Microplastiche nel cibo: solo bevendo acqua in bottiglia si possono assumere fino a 1.769 particelle ogni settimana
(Rinnovabili.it) – Microplastiche nel cibo: come mangiare una carta di credito a settimana. Tale è il quantitativo di particelle di plastica che finisce nel corpo umano tramite l’alimentazione secondo uno studio realizzato dall’Università australiana di Newcastel commissionato da WWF International.
La ricerca si basa sulle conclusioni di 52 diversi studi scientifici: la grande diffusione nell’ambiente di frammenti microscopici di plastica causerebbe l’ingestione media di 5 grammi ogni settimana, l’equivalente del peso di una carta di credito.
La maggiore quantità di particelle di plastica assunte dall’uomo proviene dal consumo di acqua in bottiglia e di molluschi, generalmente ingeriti interi, senza considerare la quantità di plastica assorbita da questi “filtri del mare” durante la loro permanenza in acqua: secondo lo studio commissionato dal WWF, il consumatore medio può ingerire fino a 1.769 particelle di plastica ogni settimana semplicemente bevendo acqua in bottiglia (la ricerca dell’Università canadese stima in 130 mila le particelle annue assimilabili tramite l’acqua in bottiglia, contro le 4 mila ingeribili bevendo solo acqua da rete idrica).
Negli Stati Uniti, il 94,4% delle acque in bottiglia analizzate conteneva fibre di plastica con una media di 9,6 fibre per litro. In Europa, la percentuale di bottiglie contaminate scende al 72,2% con una media di 3,8 fibre di plastica a litro.

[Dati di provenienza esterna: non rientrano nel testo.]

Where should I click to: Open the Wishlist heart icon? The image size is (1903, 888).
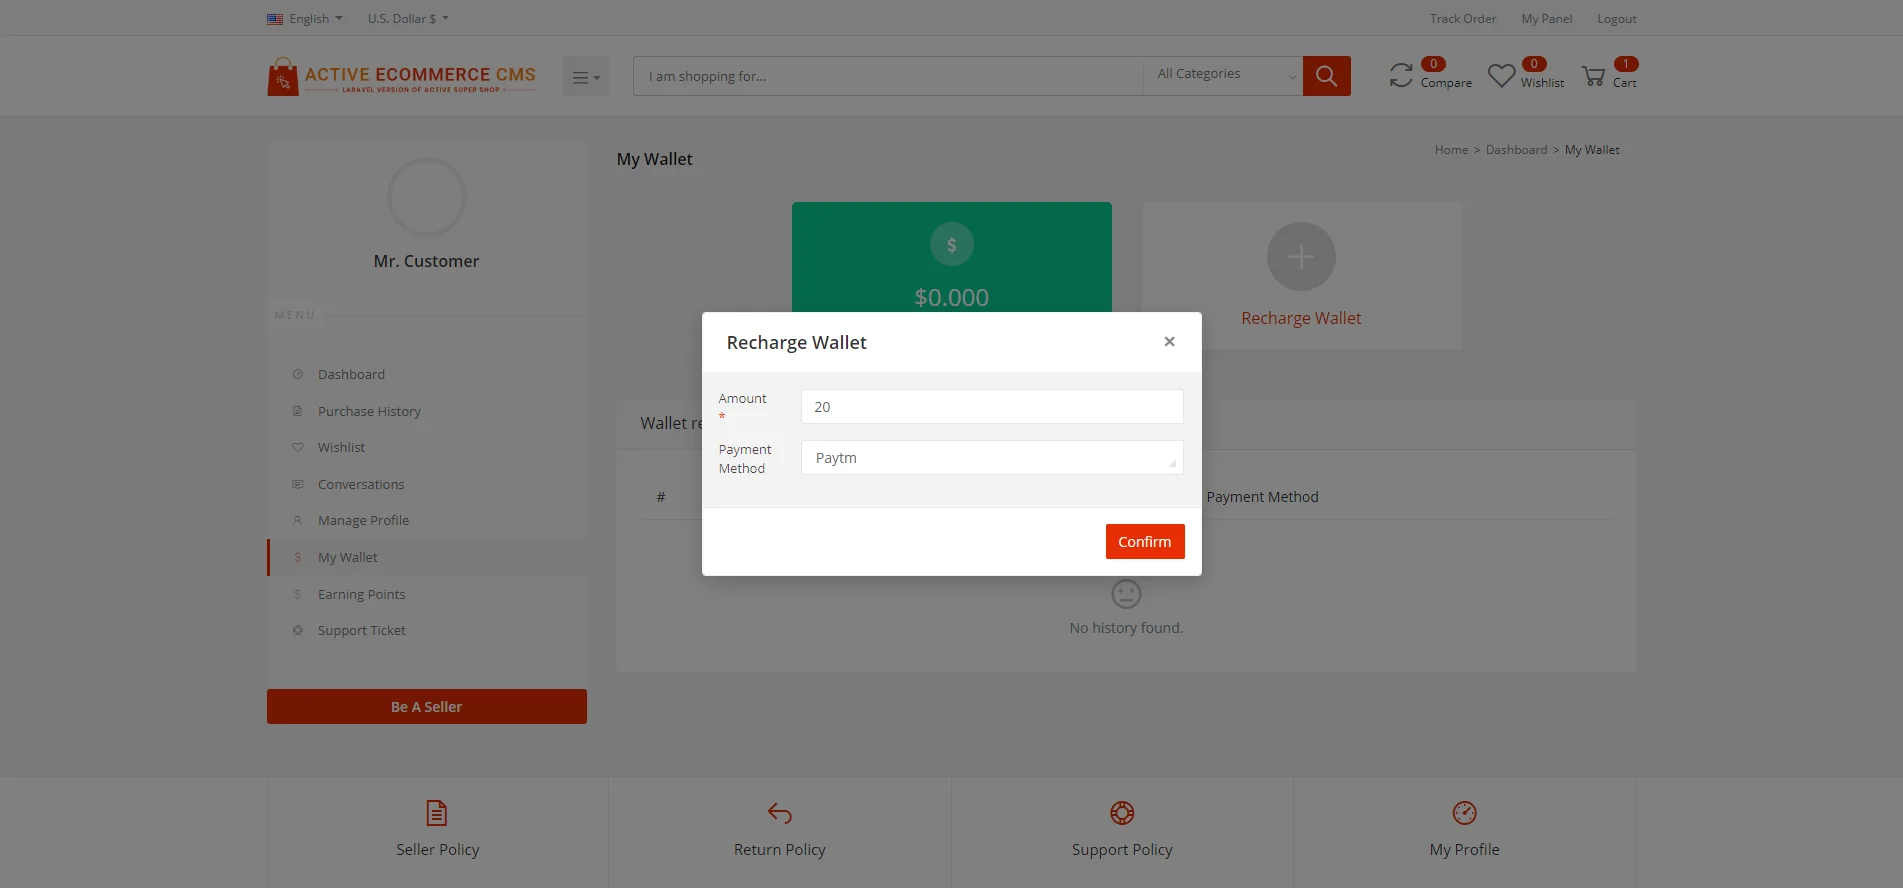click(x=1501, y=76)
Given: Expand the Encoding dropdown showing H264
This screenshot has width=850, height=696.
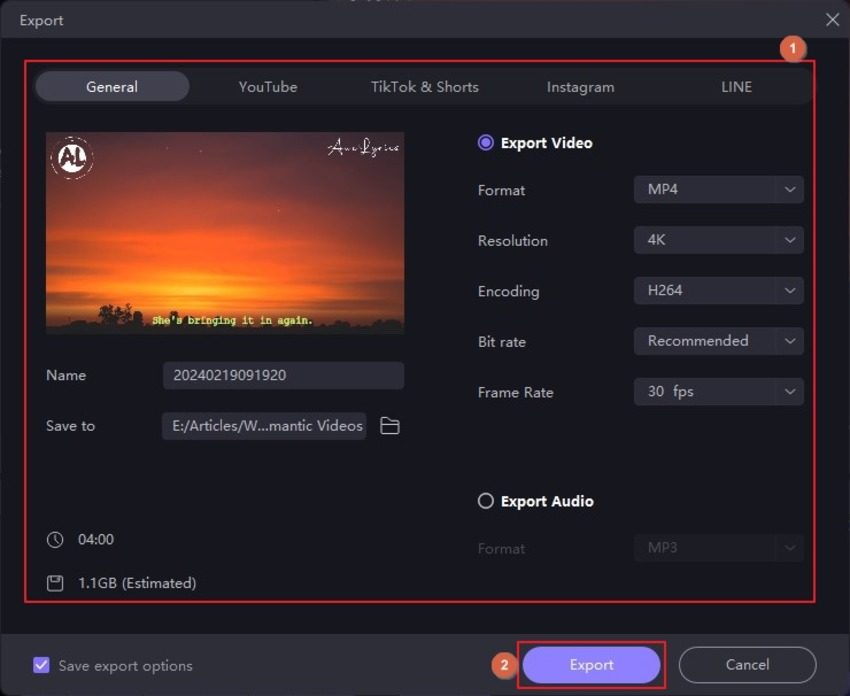Looking at the screenshot, I should click(718, 291).
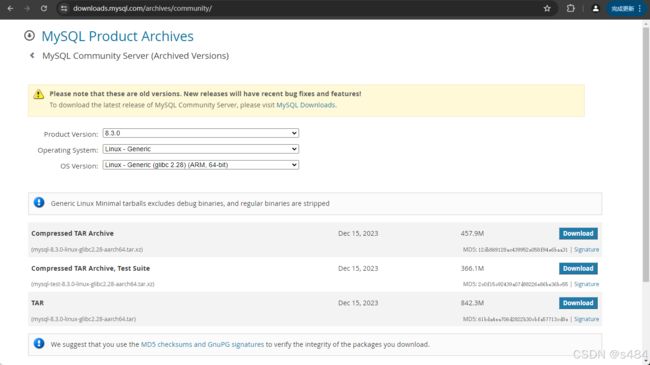Open the browser profile avatar icon
650x365 pixels.
coord(595,8)
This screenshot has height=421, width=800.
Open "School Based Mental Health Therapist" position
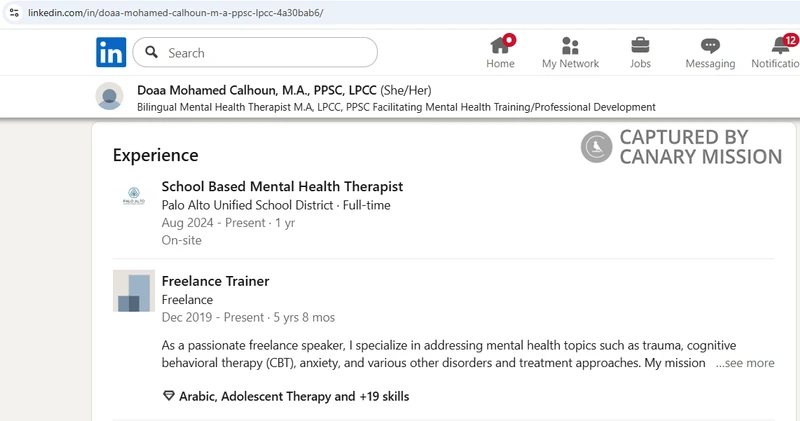tap(282, 187)
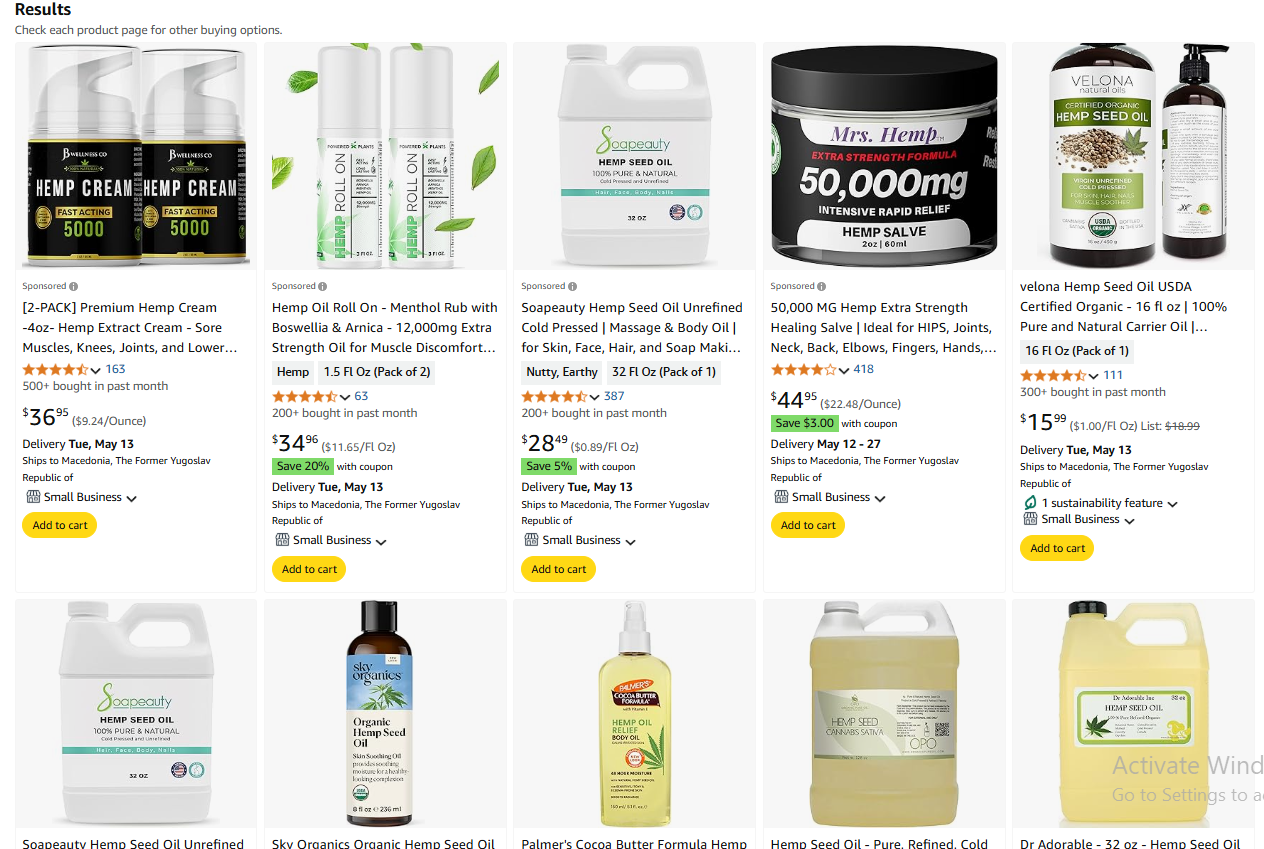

Il report spiega l’enorme diffusione delle particelle inquinanti con l’incremento di produzione avvenuto negli ultimi 20 anni: a partire dal 2000, la plastica prodotta in tutto il mondo è stata pari a quella immessa nel mercato dall’invenzione di questo materiale (da parte di un italiano, Giulio Natta, nel 1954), di cui almeno 1/3 si trova disperso nell’ambiente.
Di qui il WWF lancia una petizione per richiedere urgentemente l’adozione entro il 2030 di un regolamento sottoscritto da ogni Paese del mondo per contrastare l’inquinamento da plastica e per liberare gli oceani (e i nostri corpi) dal pericolo dei mircoframmenti inquinanti.